*** DATA RECORDS Section Begins ***

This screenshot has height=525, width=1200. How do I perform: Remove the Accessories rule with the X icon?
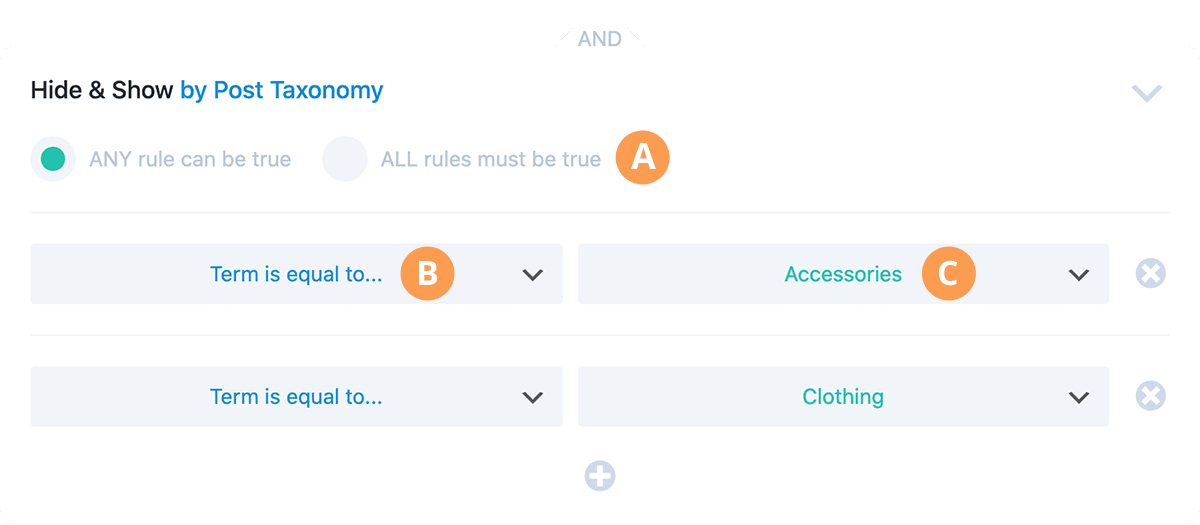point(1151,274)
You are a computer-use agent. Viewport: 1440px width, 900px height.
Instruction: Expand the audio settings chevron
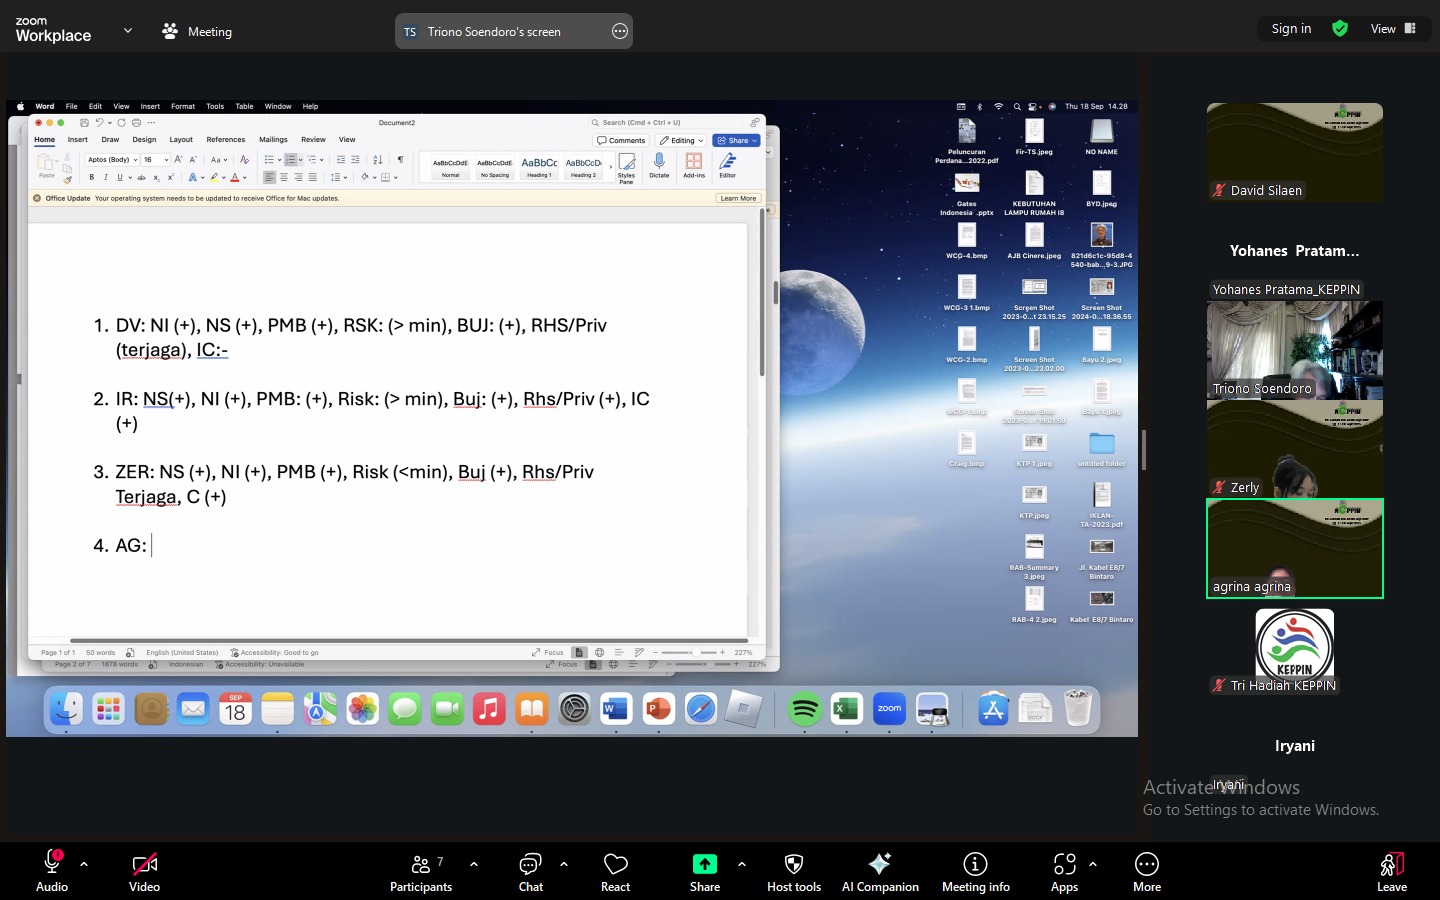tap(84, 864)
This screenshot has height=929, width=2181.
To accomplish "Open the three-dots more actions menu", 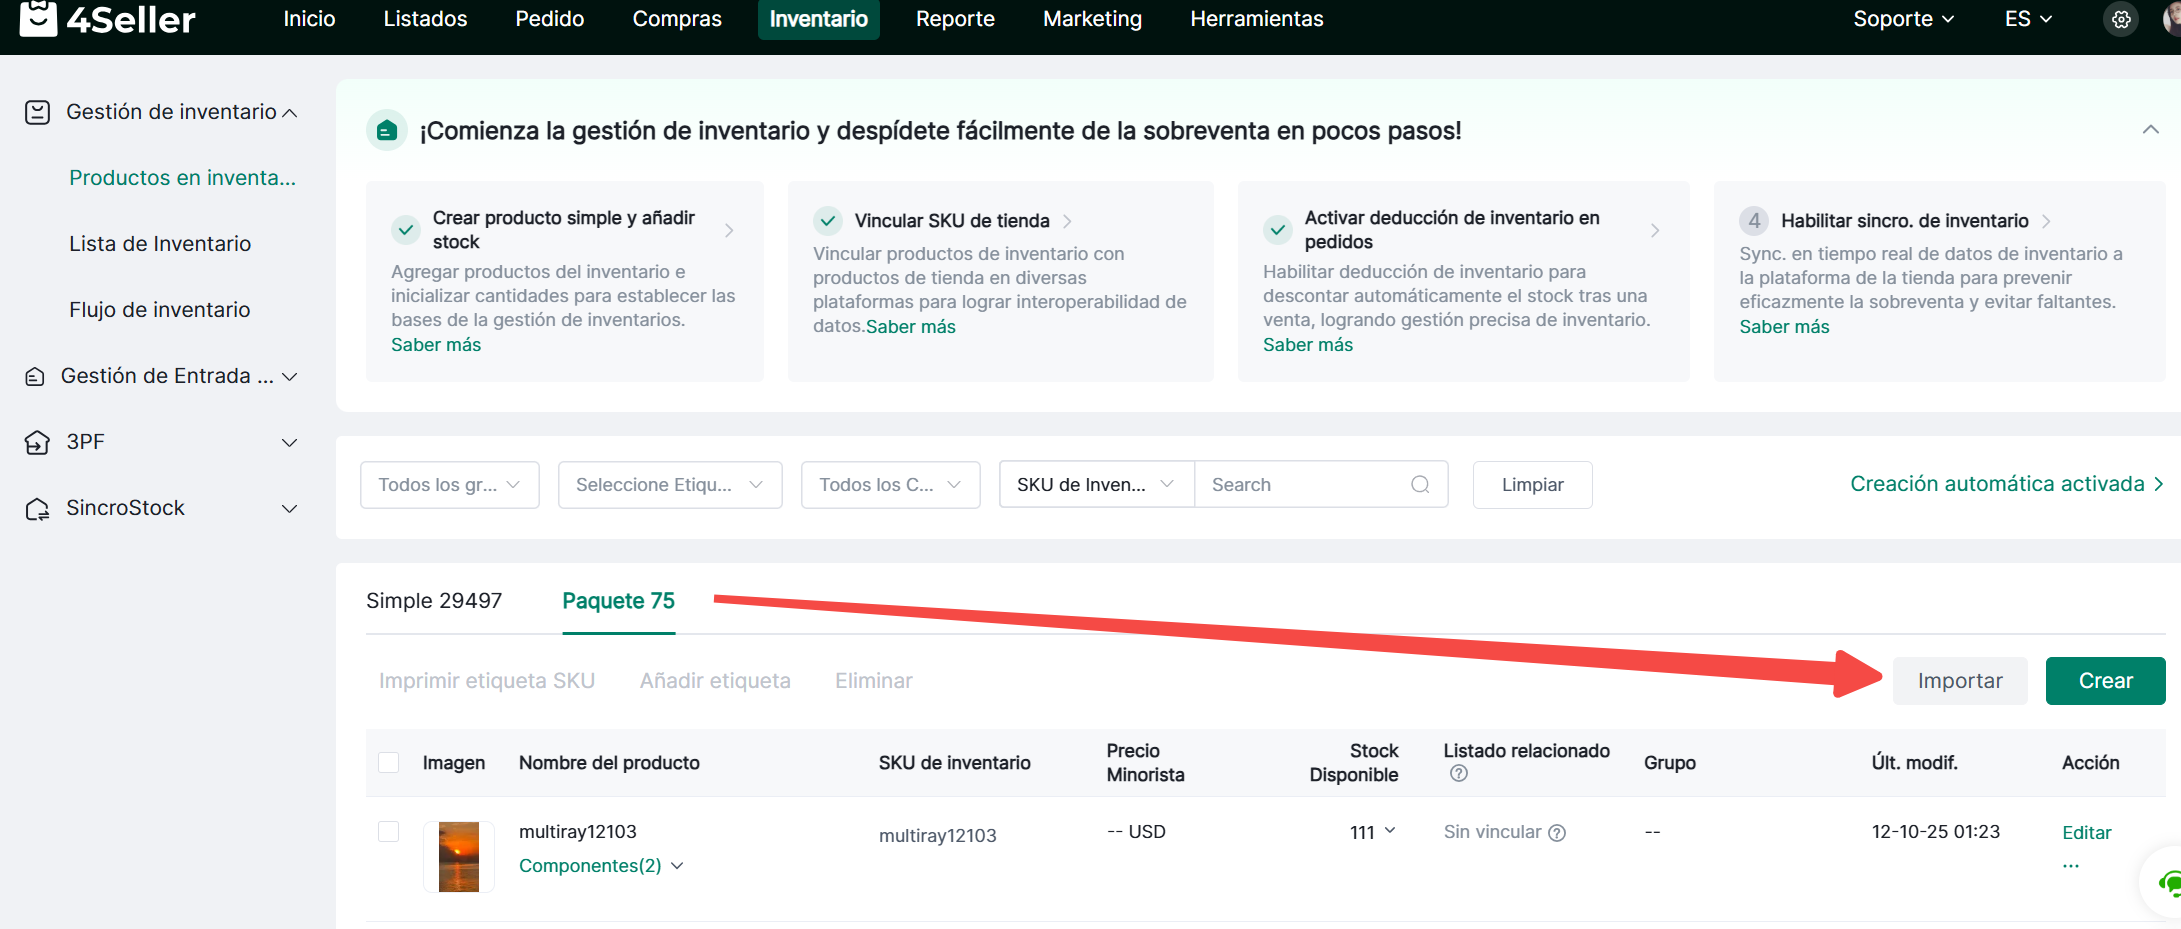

*** DATA RECORDS Section Ends ***
*** DATA RECORDS Section Begins ***

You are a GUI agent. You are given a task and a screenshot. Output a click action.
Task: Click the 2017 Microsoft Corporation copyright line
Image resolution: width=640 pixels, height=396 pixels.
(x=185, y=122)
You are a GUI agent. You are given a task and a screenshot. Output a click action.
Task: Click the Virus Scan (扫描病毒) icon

*** DATA RECORDS Section Ends ***
*** DATA RECORDS Section Begins ***

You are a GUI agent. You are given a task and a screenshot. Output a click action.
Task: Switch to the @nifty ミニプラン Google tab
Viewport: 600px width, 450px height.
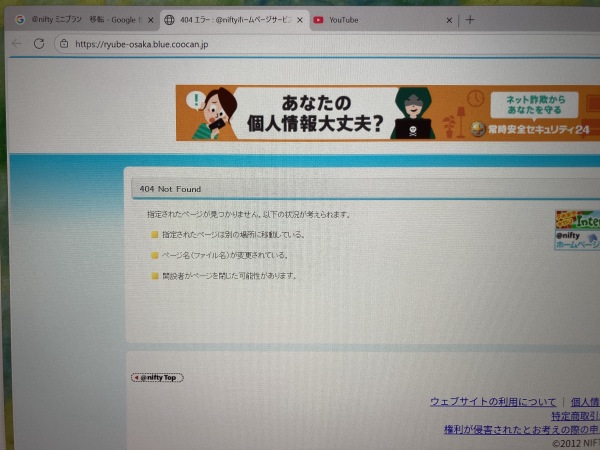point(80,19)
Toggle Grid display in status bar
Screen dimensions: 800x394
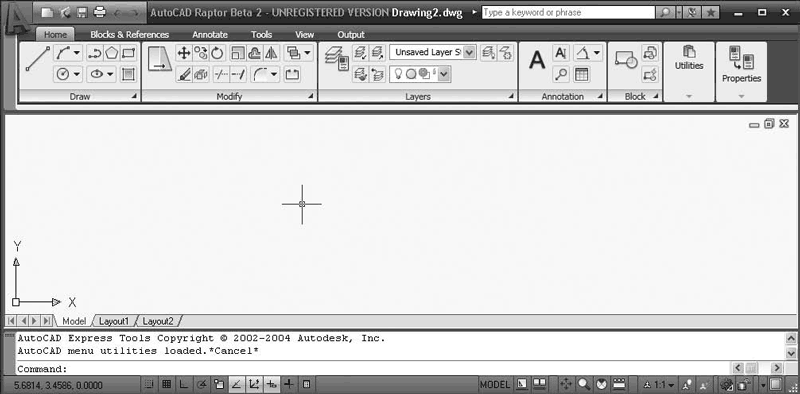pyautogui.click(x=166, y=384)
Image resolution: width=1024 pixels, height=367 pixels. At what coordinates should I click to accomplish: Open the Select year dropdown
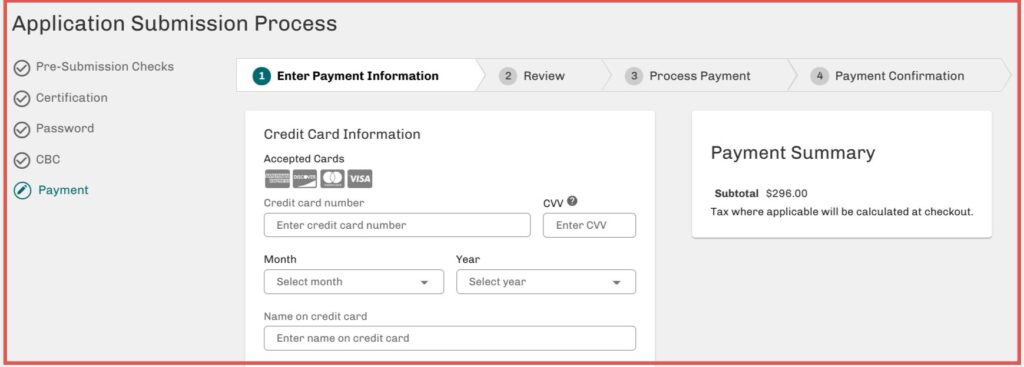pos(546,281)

*** DATA RECORDS Section Ends ***

Print the line above containing "This screenshot has height=525, width=1200.", the line containing "the three-dots more", and everything between them, exactly as written. Pictures stay out.

This screenshot has height=525, width=1200. How do I perform: Remove the Accessories rule with the X icon?
point(1151,274)
You are a computer-use agent. Viewport: 1440px width, 900px height.
Instruction: Expand the audio settings chevron
tap(84, 864)
This screenshot has height=929, width=2181.
To accomplish "Open the three-dots more actions menu", 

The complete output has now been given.